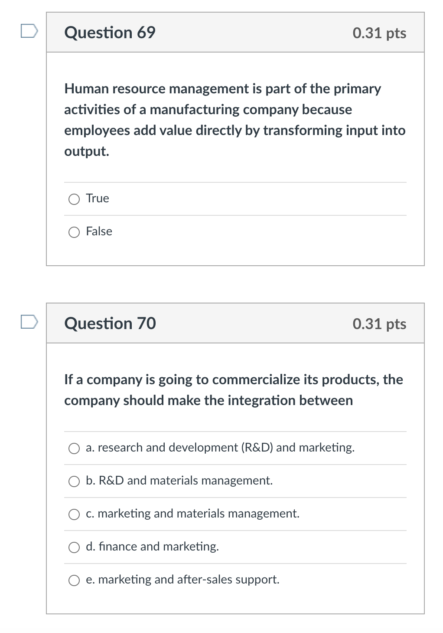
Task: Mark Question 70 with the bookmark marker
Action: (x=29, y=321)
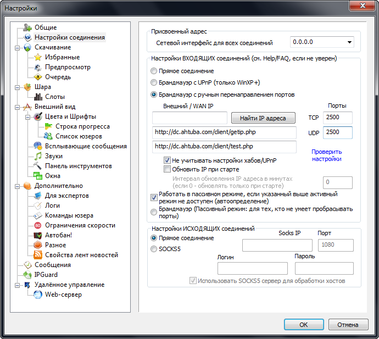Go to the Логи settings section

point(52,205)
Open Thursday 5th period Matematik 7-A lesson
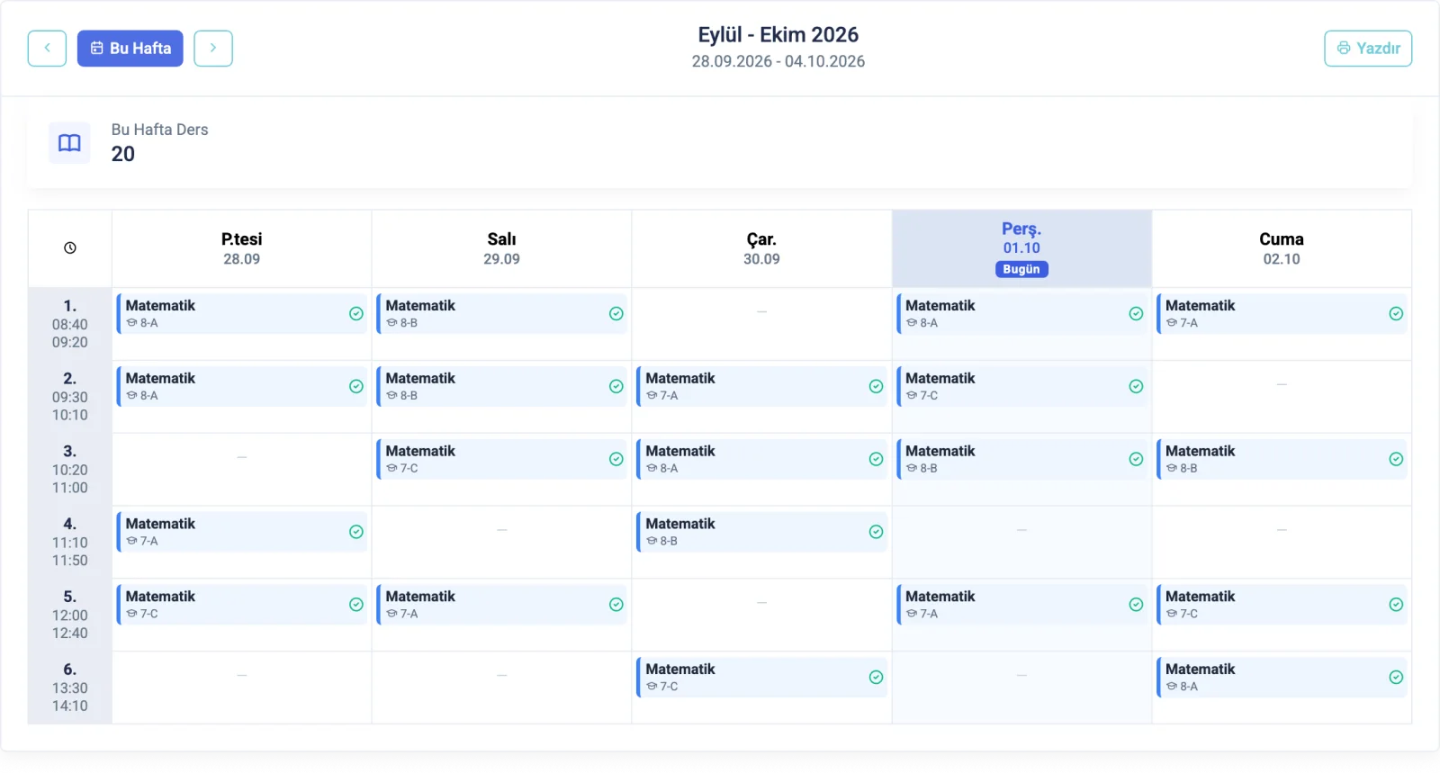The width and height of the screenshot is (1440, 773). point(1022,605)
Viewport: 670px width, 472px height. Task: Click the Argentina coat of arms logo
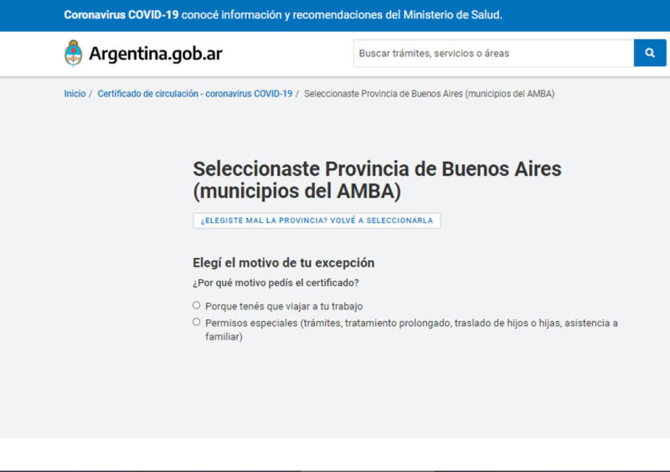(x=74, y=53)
_____
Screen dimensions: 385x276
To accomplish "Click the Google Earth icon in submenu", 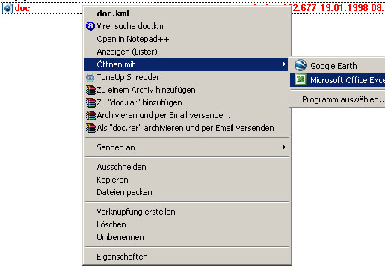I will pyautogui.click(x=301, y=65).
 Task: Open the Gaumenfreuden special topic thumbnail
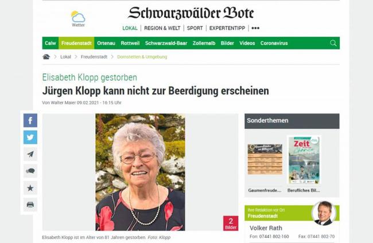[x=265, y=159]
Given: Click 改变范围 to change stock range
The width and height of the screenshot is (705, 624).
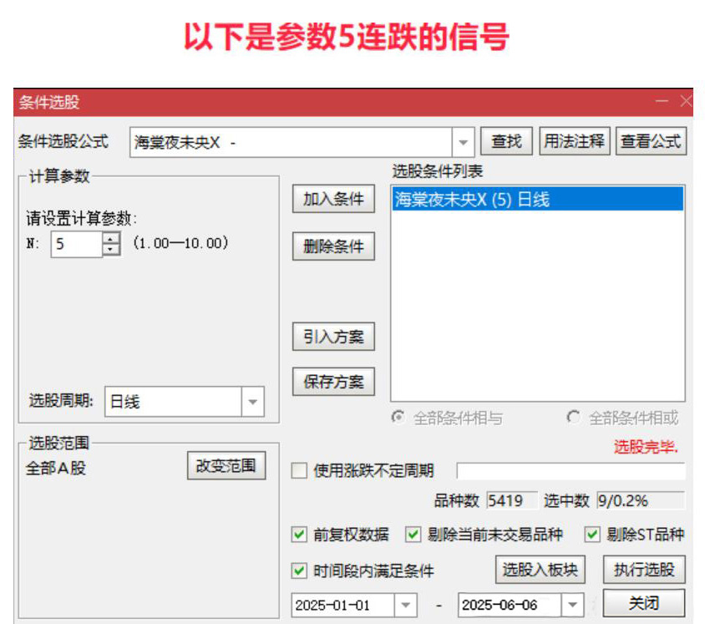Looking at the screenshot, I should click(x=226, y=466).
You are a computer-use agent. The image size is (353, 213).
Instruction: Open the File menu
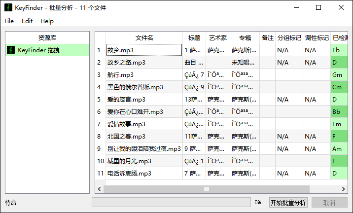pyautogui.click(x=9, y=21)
_____
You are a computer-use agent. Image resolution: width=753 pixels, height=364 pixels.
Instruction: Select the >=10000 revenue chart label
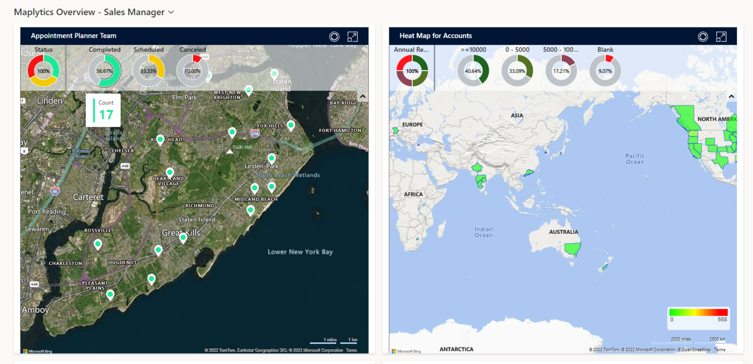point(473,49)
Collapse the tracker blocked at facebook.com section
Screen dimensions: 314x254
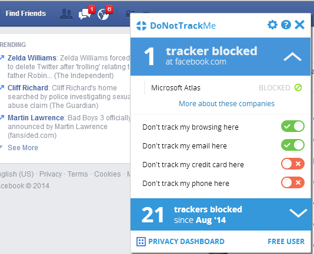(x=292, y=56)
_____
Note how many lines in the data above have the string "computer" in them, and give that number by itself.

2